Mako 181 "don't know about ugly.... Bigger, yes they are. "

I do believe Florida's biggest snook came from Sebastian Inlet.
But I love them all...not matter how big or small but I love slots the most!


----------



## bananabob (Jun 3, 2015)

Slap Me! Forgot to say Nice snuke BLS.

I'll be heading to Sanibel next month for 4 days. Taking only buggy whips.


----------



## tailspotter74 (Nov 19, 2020)

niiiice


----------



## BLS FL (Apr 19, 2017)

bananabob said:


> Slap Me! Forgot to say Nice snuke BLS.
> 
> I'll be heading to Sanibel next month for 4 days. Taking only buggy whips.
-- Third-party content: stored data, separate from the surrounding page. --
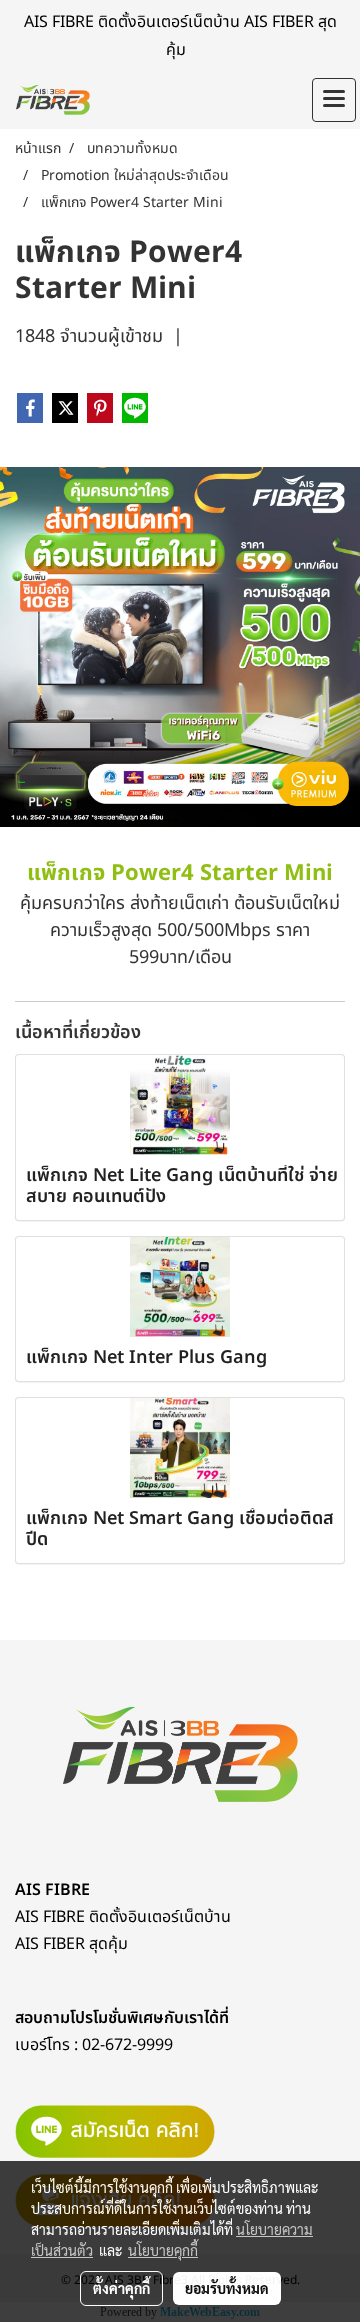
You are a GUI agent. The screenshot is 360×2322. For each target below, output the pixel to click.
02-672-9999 (127, 2045)
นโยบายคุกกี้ (163, 2250)
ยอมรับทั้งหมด (227, 2288)
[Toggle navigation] (334, 100)
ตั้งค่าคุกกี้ (121, 2288)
 I love that area. Hopefully you find a few snook that want to play!


----------



## skinny_fishing (Aug 30, 2021)

Hey nice Snook. I'm in Pinellas too, St.Pete right off of Treasure Island. My son and I do lots of beach fishing and our favorite place to do it is Fort Desoto. Lately we have been taking the skiff to the spot we like because it's easier than walking and carrying everything lol. Tons of Snook there but they are very picky and will usually only bite very early in the morning with current. After that they get lock jaw.
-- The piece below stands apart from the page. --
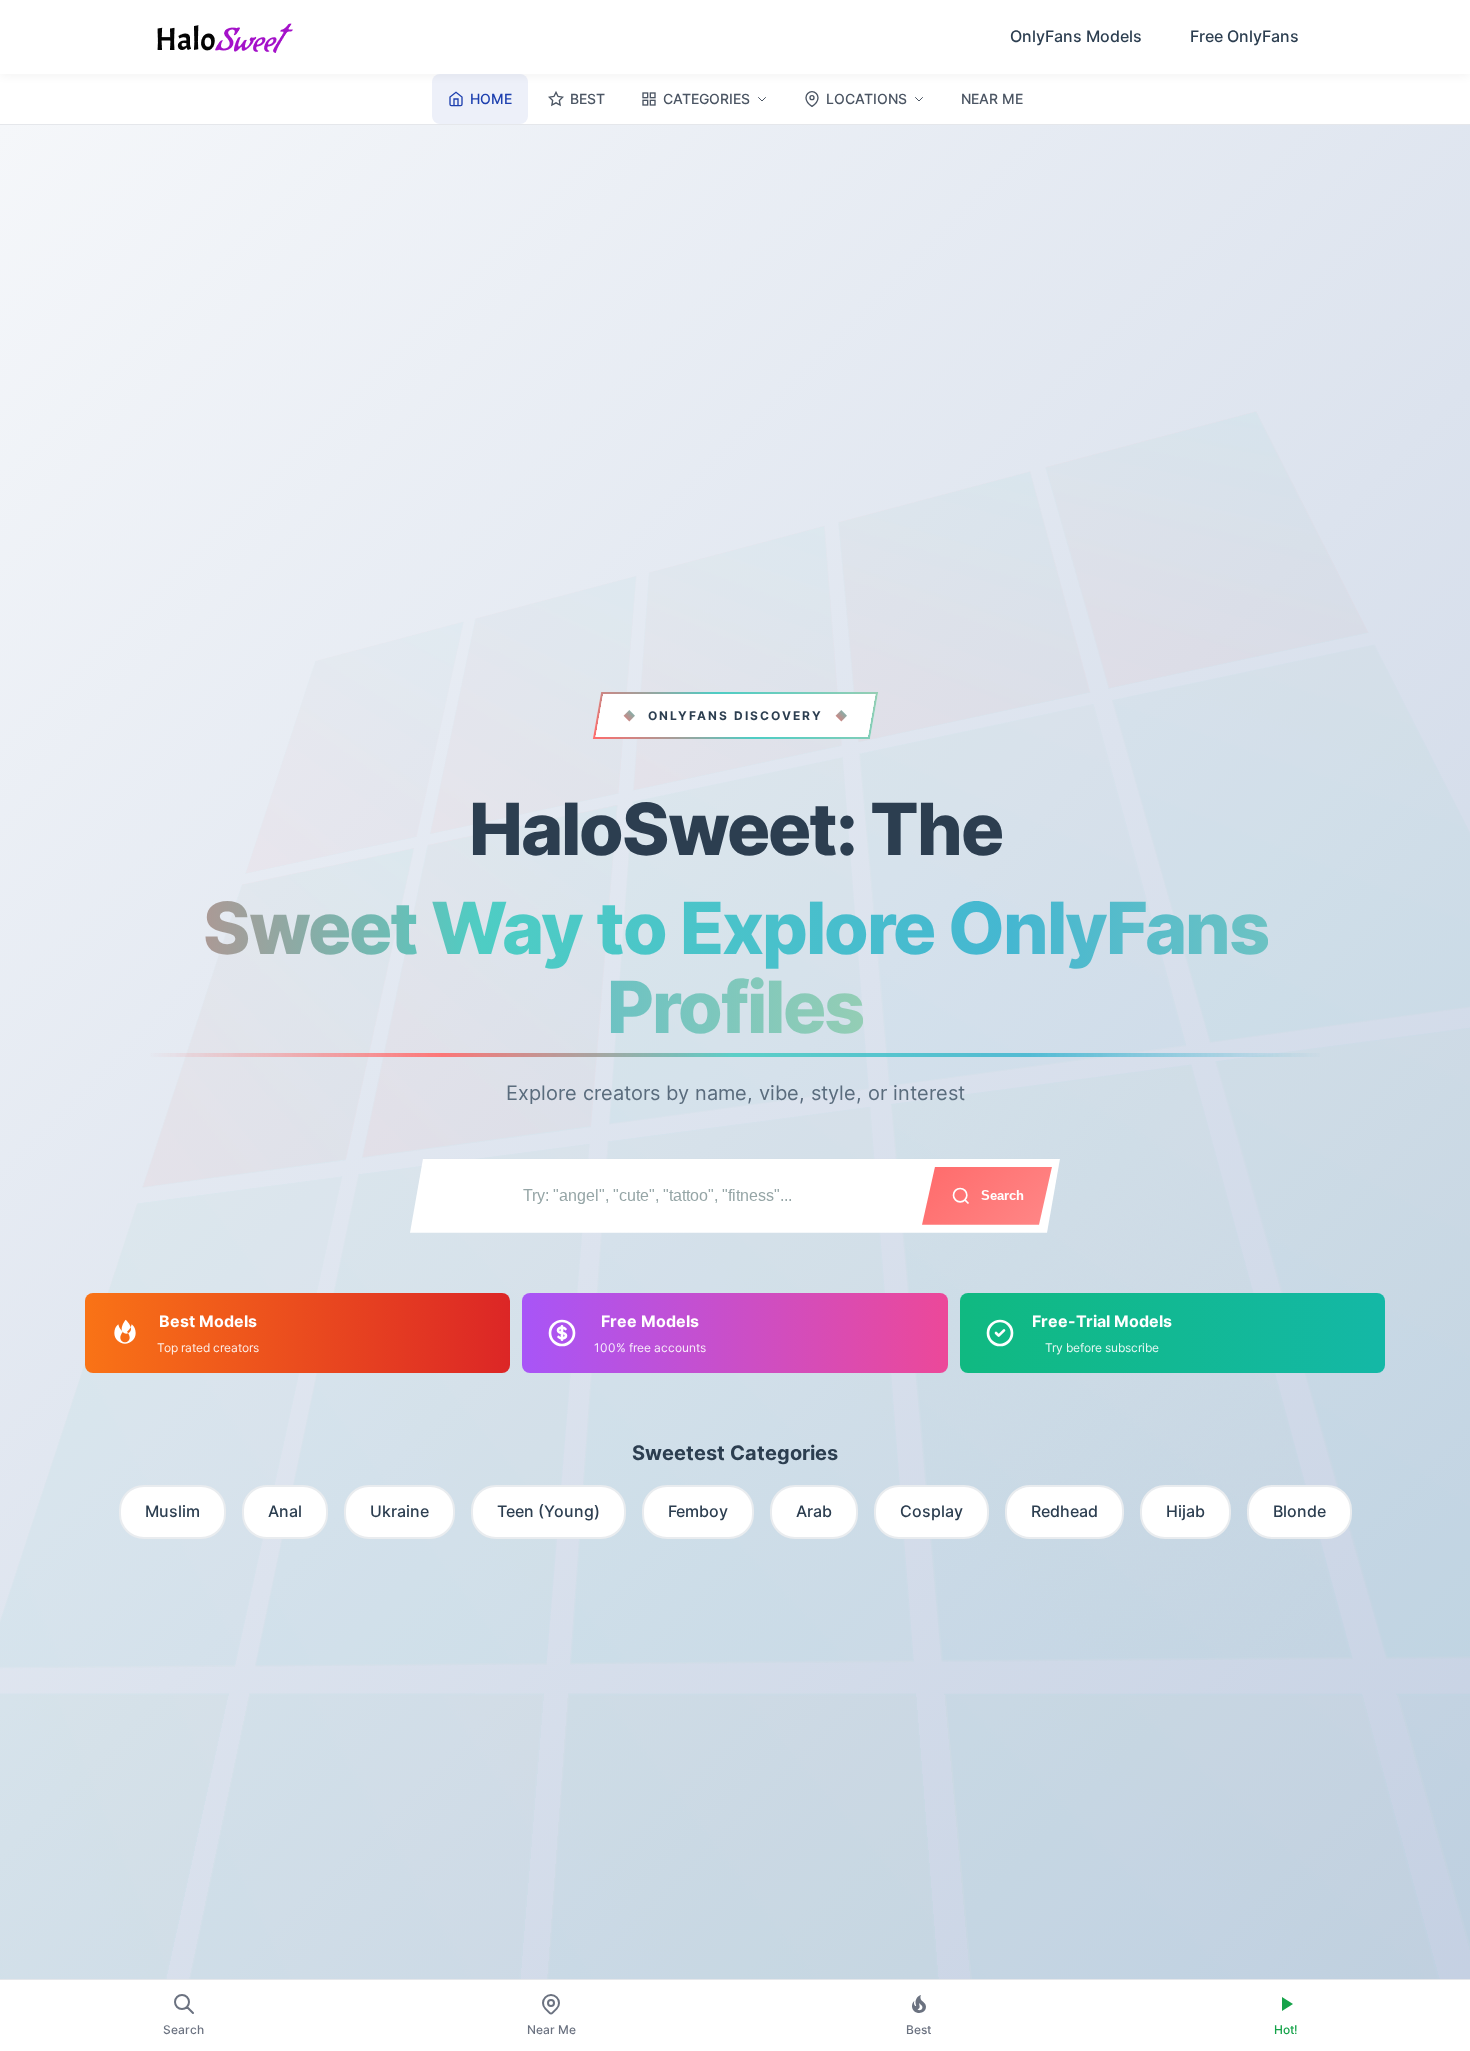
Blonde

When the Snook stop biting we usually go to a Pompano jig for Pompano and Jacks and whatever else will bite. There are giant Tarpon there as well and have been trying to target those with no luck so far.


----------



## sshaw251 (Sep 3, 2020)

Awesome!


----------



## BLS FL (Apr 19, 2017)

skinny_fishing said:


> Hey nice Snook. I'm in Pinellas too, St.Pete right off of Treasure Island. My son and I do lots of beach fishing and our favorite place to do it is Fort Desoto. Lately we have been taking the skiff to the spot we like because it's easier than walking and carrying everything lol. Tons of Snook there but they are very picky and will usually only bite very early in the morning with current. After that they get lock jaw.
> 
> 
> 
> ...


Great work! That’s awesome you’re getting your little man out there! Best times of my life were fishing with my dad.


----------



## millerrep (Apr 14, 2014)

Weekend before last it finally laid down in Jensen. Big Snook were swimming, meet this fellow Jim who landed a well over slot 38 his personal best , and I got an upper slot.


----------



## jr912 (Feb 4, 2021)

Nice one!


----------